I remember Uncle Johnny Walker back about 1945 telling me that Mr. Frank Parker, then a distinguished NYC lawyer of around 50, liked to stand in a cold shower and let ice cold water hit him in the crack of his buttocks. But I can't remember with any clarity what Gorbachev told me in 1991, or what Kohl said when the wall came down in '89. Incidentally I don't like what Mr. Parker liked. Warm water there—sure, but icy cold water no way.
I remember a lot of detail about all five of you when you were little—all happy memories I retain; but alas I am vague on recent details in your lives. I am passionately interested but factoids escape me.
This summer, one or two of you, I am sure in an effort to be helpful, said “get a hearing aid” or “try listening.” I heard you. I also heard a family member (I won't say of which generation) go: “The old fogy is getting deaf.” But I had clearly heard what had gone before and I heard that “old fogy” thing too. Come to think back on it I am not sure the word used was “fogy”—not sure, not sure at all.

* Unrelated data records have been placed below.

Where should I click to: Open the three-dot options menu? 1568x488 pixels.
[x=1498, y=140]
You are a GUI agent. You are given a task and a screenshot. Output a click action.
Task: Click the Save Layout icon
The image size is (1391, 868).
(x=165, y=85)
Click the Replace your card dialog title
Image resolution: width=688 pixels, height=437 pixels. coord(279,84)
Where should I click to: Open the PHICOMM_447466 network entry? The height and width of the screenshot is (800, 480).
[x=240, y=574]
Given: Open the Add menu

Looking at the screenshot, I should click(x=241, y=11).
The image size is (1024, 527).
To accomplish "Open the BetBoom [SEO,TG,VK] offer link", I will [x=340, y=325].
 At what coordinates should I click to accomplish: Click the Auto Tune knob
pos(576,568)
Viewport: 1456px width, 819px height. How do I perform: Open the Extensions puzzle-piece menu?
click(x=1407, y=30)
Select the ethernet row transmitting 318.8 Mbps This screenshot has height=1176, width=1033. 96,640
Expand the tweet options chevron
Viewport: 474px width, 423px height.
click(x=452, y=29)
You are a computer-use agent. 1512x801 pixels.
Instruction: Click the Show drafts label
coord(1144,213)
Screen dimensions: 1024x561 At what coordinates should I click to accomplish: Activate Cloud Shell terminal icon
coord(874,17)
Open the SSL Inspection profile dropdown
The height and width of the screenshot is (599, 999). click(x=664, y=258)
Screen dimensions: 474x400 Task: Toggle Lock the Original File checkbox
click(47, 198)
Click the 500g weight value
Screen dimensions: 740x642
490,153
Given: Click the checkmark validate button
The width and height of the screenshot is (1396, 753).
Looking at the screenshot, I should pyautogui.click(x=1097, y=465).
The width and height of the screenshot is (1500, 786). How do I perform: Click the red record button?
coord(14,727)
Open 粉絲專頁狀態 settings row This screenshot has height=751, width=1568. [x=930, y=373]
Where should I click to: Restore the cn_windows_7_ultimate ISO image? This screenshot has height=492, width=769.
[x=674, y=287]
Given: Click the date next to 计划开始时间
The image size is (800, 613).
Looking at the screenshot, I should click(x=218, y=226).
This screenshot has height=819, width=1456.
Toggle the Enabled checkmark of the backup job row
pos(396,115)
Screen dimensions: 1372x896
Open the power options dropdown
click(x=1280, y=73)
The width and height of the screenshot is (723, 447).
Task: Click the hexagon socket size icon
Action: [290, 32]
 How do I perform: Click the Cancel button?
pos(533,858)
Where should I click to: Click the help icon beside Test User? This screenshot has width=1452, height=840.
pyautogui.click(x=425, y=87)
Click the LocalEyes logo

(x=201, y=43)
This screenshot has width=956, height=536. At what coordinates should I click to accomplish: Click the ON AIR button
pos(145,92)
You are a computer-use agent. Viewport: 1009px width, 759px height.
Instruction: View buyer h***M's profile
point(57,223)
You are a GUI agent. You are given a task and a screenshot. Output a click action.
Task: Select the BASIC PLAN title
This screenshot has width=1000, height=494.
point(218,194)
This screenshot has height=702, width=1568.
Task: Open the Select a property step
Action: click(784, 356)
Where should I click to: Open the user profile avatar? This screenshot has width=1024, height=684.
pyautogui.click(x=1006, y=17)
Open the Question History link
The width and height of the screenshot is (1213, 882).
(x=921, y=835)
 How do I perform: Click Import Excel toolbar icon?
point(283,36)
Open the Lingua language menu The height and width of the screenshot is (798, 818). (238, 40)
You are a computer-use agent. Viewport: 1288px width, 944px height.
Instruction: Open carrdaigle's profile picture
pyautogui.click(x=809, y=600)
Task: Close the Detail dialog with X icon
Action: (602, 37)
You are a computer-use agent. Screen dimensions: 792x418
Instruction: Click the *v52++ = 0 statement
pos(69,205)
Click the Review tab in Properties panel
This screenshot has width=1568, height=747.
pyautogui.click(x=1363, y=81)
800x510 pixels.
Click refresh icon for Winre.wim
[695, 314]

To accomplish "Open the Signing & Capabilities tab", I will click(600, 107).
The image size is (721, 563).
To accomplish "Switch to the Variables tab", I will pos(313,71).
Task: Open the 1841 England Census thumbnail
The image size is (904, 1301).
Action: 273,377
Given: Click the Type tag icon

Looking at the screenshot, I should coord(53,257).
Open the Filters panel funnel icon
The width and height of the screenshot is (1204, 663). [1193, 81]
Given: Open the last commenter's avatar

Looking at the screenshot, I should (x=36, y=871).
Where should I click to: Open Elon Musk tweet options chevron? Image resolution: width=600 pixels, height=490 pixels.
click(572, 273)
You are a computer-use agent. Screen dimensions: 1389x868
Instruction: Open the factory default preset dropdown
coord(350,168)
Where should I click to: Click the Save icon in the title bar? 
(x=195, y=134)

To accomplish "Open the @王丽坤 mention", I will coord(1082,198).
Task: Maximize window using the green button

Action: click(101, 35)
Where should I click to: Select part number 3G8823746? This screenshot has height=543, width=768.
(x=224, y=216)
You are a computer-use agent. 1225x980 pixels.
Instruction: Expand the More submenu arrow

But on the hearing thing, here's my side of it. Each year I have my hearing checked at the Mayo Clinic. They keep telling me “very slight hearing loss—no need for a hearing aid.” So there!
What happens this year unlike last is I just tune out more: because I do not want to know when they are all thinking of going to the movies and I don't want to sign off on having someone take them all the way to Portland. So, on purpose, I either look confused or simply proceed on my way pretending to have heard nary a sound. It works.
Many times this summer I'd walk by that cluttered room off the kitchen—the TV, Nintendo, sloppy pillows on the floor lolling around the room. I'd hear a voice go “Gampster, can we”—and I'd walk on by heading for the living room. The kids thought I was deaf when I was just in quest of tranquility. I was tuning them out.
I sleep about the same as last year, but I find I am going to bed earlier but I wake up when the first sea gull, beak wide open, sends out his earliest screechiest call. Seagulls don't crow or scream, what is it they do? I forget.
This year I am more philosophical. I don't feel old at all, and I still love sports, but things are without a question different. I ache more after tennis—I mean I'm talking real hip and knee pain. Body parts hurt at night. Daytime is OK. . . . Golf's a problem—less distance this year. . . . Horseshoes, I can still hold my own. . . .
Desire—no aging in the desire department. I still want to compete. I still drive Fidelity II fast—very fast. My best so far—63 mph in a slight chop with one USSS agent on board.
I desire to play better golf, but I am allergic to practice, so I just tee it up and play fast. I can still volley but I can't cover behind me. I have the desire though. I love being out on the course or court with the greats of today or yesterday. It's more than name dropping. It's being close to excellence that I enjoy. No aging in the desire category.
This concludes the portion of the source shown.